## [What the task asks]
Print all of the data below verbatim, line for line, changing nothing.

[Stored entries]
-*-*-

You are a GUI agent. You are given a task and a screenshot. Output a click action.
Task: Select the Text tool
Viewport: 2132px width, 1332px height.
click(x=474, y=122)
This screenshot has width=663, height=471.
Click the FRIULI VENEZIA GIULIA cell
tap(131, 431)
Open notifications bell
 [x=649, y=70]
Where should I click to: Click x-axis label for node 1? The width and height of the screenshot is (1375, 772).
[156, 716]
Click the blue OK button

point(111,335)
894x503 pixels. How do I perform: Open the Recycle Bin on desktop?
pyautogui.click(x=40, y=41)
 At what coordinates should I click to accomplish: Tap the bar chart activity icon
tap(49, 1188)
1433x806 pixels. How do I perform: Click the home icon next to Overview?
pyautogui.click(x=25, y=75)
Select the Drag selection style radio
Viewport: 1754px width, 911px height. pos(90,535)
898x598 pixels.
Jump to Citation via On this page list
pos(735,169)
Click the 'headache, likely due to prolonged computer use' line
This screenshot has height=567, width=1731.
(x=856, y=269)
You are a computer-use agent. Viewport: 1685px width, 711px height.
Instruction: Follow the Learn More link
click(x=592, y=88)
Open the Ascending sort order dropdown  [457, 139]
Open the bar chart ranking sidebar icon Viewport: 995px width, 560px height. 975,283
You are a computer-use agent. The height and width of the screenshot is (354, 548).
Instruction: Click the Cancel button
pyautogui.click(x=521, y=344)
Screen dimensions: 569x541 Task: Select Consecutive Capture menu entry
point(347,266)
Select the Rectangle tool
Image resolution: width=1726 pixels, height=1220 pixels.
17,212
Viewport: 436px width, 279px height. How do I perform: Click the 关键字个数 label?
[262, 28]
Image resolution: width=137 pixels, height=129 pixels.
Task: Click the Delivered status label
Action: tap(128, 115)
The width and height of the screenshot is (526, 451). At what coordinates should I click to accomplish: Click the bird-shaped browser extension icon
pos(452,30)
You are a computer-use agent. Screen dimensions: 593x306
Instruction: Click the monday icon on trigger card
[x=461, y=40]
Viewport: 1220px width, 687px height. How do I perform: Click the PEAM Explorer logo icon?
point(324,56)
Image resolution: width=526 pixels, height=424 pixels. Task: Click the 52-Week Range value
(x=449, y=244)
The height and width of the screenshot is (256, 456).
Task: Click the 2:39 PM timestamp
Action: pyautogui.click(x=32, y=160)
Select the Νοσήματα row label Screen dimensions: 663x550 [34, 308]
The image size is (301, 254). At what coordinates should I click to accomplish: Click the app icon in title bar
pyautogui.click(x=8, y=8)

-*-*-

## [Response for this exercise]
You are a GUI agent. You are given a task and a screenshot. Output a click action.
Task: Select the Text tool
Viewport: 2132px width, 1332px height.
click(x=474, y=122)
This screenshot has width=663, height=471.
Click the FRIULI VENEZIA GIULIA cell
tap(131, 431)
Open notifications bell
 [x=649, y=70]
Where should I click to: Click x-axis label for node 1? The width and height of the screenshot is (1375, 772).
[156, 716]
Click the blue OK button

point(111,335)
894x503 pixels. How do I perform: Open the Recycle Bin on desktop?
pyautogui.click(x=40, y=41)
 At what coordinates should I click to accomplish: Tap the bar chart activity icon
tap(49, 1188)
1433x806 pixels. How do I perform: Click the home icon next to Overview?
pyautogui.click(x=25, y=75)
Select the Drag selection style radio
Viewport: 1754px width, 911px height. pos(90,535)
898x598 pixels.
Jump to Citation via On this page list
pos(735,169)
Click the 'headache, likely due to prolonged computer use' line
This screenshot has height=567, width=1731.
(x=856, y=269)
You are a computer-use agent. Viewport: 1685px width, 711px height.
Instruction: Follow the Learn More link
click(x=592, y=88)
Open the Ascending sort order dropdown  [457, 139]
Open the bar chart ranking sidebar icon Viewport: 995px width, 560px height. 975,283
You are a computer-use agent. The height and width of the screenshot is (354, 548).
Instruction: Click the Cancel button
pyautogui.click(x=521, y=344)
Screen dimensions: 569x541 Task: Select Consecutive Capture menu entry
point(347,266)
Select the Rectangle tool
Image resolution: width=1726 pixels, height=1220 pixels.
17,212
Viewport: 436px width, 279px height. How do I perform: Click the 关键字个数 label?
[262, 28]
Image resolution: width=137 pixels, height=129 pixels.
Task: Click the Delivered status label
Action: tap(128, 115)
The width and height of the screenshot is (526, 451). At what coordinates should I click to accomplish: Click the bird-shaped browser extension icon
pos(452,30)
You are a computer-use agent. Screen dimensions: 593x306
Instruction: Click the monday icon on trigger card
[x=461, y=40]
Viewport: 1220px width, 687px height. How do I perform: Click the PEAM Explorer logo icon?
point(324,56)
Image resolution: width=526 pixels, height=424 pixels. Task: Click the 52-Week Range value
(x=449, y=244)
The height and width of the screenshot is (256, 456).
Task: Click the 2:39 PM timestamp
Action: pyautogui.click(x=32, y=160)
Select the Νοσήματα row label Screen dimensions: 663x550 [34, 308]
The image size is (301, 254). At what coordinates should I click to accomplish: Click the app icon in title bar
pyautogui.click(x=8, y=8)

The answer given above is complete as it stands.